> Provided text:
******

As of July 31, 2000, the Company had a total of $70.0 million available
under uncommitted bank lines of credit maturing in August 2000 and
January 2001. Amounts outstanding under the lines of credit bear
interest at the Company's option, at short term fixed rates, at the
banks' prime rate (9.50% at July 31, 2000), or at the Eurocurrency rate
plus a credit spread. No amounts were outstanding under the uncommitted
lines of credit at July 31, 2000.
As of June 30, 2000, Liljeholmens had available lines of credit of
approximately $35.0 million of which approximately $11.0 million was
outstanding. The amounts outstanding under the lines of credit bear
interest at a weighted average rate of 5.33% at June 30, 2000. The
lines of credit are renewed annually.
Colony Gift has a short term revolving credit facility with Barclays
Bank ("Barclays"), which matures on June 30, 2001, pursuant to which
Barclays has agreed to provide a revolving credit facility in an amount
of up to $30.3 million, collateralized by certain of Colony's assets.
As of June 30, 2000, Colony had borrowings under the credit facility of
approximately $23.5 million, at a weighted average interest rate of
6.3% at June 30, 2000.

******

(Element lookup records)
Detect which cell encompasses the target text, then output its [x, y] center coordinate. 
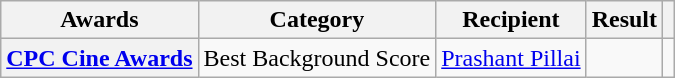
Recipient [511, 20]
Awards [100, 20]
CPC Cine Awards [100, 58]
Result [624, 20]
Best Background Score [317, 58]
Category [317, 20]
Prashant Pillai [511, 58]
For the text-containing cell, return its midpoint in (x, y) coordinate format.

******

> Given problem: From the passage on credit lines above, quote the portion starting with "As of July 31, 2000, the" and going on through "are renewed annually.".

> Response below:
As of July 31, 2000, the Company had a total of $70.0 million available
under uncommitted bank lines of credit maturing in August 2000 and
January 2001. Amounts outstanding under the lines of credit bear
interest at the Company's option, at short term fixed rates, at the
banks' prime rate (9.50% at July 31, 2000), or at the Eurocurrency rate
plus a credit spread. No amounts were outstanding under the uncommitted
lines of credit at July 31, 2000.
As of June 30, 2000, Liljeholmens had available lines of credit of
approximately $35.0 million of which approximately $11.0 million was
outstanding. The amounts outstanding under the lines of credit bear
interest at a weighted average rate of 5.33% at June 30, 2000. The
lines of credit are renewed annually.